As George explained, being a captain might be a formality in other sports, but not in football. Yes, in football, it’s about more than the coin toss and pre-game handshake.

“It’s about the title of being captain,” said George, a former captain. “Everyone, they look to you to probably call a team meeting or lead them in a speech – something. You’re the alpha male. They loo at you as their leader, so it means something in football.”

That Barrett was named one of Ohio State’s captains should come as no surprise. He has not yet been named the Buckeyes’ starting quarterback, but he – according to everyone from Urban Meyer to Kirk Herbstreit – is a phenomenal leader. It’s not that Cardale Jones isn’t a good leader.

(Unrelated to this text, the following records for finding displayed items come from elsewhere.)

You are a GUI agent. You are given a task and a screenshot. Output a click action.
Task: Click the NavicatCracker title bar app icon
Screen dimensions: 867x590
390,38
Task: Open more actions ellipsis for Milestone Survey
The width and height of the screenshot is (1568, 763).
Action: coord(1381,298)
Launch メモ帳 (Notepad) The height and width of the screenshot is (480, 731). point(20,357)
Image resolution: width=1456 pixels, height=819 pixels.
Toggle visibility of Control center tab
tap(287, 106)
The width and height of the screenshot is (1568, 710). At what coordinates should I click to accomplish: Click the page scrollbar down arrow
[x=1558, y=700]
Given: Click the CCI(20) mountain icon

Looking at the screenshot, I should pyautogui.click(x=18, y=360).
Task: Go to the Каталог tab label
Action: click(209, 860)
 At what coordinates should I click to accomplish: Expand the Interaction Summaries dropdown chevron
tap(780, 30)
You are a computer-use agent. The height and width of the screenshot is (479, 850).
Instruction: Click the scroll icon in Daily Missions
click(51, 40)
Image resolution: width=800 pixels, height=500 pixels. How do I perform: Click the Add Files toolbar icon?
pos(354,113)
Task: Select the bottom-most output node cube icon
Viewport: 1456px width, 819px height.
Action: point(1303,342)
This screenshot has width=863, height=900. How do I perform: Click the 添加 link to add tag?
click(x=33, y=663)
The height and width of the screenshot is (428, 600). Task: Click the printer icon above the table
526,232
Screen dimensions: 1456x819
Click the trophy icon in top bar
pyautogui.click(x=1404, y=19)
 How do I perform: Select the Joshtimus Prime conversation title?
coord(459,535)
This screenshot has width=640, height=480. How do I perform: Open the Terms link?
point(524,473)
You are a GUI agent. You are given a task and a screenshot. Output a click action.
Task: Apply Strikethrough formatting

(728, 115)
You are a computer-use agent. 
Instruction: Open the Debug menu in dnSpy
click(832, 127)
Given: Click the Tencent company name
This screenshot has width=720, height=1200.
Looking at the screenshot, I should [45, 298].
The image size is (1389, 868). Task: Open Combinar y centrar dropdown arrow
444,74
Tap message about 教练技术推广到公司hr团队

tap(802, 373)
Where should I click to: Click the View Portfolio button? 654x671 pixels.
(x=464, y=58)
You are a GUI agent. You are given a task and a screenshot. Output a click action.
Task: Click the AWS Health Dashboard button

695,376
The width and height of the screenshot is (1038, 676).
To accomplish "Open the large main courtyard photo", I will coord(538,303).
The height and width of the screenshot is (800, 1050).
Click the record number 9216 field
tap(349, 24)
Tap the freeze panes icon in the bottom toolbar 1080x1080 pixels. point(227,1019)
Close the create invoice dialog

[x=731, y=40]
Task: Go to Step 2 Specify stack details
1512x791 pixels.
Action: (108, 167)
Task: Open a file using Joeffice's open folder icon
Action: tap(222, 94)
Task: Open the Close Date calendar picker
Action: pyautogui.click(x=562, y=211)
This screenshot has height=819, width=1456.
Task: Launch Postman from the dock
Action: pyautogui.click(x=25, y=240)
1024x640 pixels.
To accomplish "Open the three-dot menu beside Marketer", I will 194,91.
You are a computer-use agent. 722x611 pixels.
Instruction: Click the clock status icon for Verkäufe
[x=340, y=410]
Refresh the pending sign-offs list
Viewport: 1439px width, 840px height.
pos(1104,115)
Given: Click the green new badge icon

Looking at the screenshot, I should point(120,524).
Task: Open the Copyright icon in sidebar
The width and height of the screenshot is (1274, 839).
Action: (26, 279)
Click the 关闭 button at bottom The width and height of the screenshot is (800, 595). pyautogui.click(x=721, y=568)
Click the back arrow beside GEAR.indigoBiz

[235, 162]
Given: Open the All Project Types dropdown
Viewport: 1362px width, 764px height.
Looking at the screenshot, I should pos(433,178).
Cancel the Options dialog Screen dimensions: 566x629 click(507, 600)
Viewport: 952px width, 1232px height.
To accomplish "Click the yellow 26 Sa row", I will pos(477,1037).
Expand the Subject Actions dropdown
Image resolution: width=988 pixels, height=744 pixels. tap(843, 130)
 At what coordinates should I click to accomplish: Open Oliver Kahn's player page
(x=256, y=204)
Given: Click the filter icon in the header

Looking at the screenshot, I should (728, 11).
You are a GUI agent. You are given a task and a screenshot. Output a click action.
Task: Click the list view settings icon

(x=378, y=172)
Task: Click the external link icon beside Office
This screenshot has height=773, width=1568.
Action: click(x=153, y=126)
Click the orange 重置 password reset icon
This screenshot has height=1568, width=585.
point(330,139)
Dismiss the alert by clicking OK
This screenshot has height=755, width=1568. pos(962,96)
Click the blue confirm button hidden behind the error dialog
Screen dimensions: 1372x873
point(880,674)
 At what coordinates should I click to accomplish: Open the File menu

It’s just that Barrett is superb.

“I’ve had the opportunity to talk to both of them over the last two years, and J.T. has that aura about him – like, ‘Wow, I would vote you captain,’” George said. “He’s very cool and calm under pressure. You watch him play the game and nothing really fazes him. But off the field, his demeanor is very steady, whereas Cardale – you’re going to get a high, energetic guy who talks trash and runs safeties and linemen over. That’s a different way to lead, but there’s something about J.T.’s leadership that’s unparalleled. So I get it. When you talk to these kids, it’s totally different.”

So are their styles. Barrett doesn’t have Jones’ arm, but he knows the offense inside and out, he can run the option better, and he can take it the distance on every play. Jones, meanwhile, can make any throw, is an imposing pocket presence and can run over pretty much everyone.

Barrett’s main advantage? Intangibles.

“I think J.T. edges him in that regard because we’ve seen his body of work over a course of a season. We haven’t seen Cardale’s body of work yet – only over three games,” George said. “And sometimes what happens is if you’re not familiar with a player, you can build momentum throughout the course of a year until you can figure out what are his weaknesses, how can we attack him and so forth, (whereas) J.T. already has that experience. That’s where I kind of give the edge to J.T. because he has led them 12 or 13 games more than Cardale.”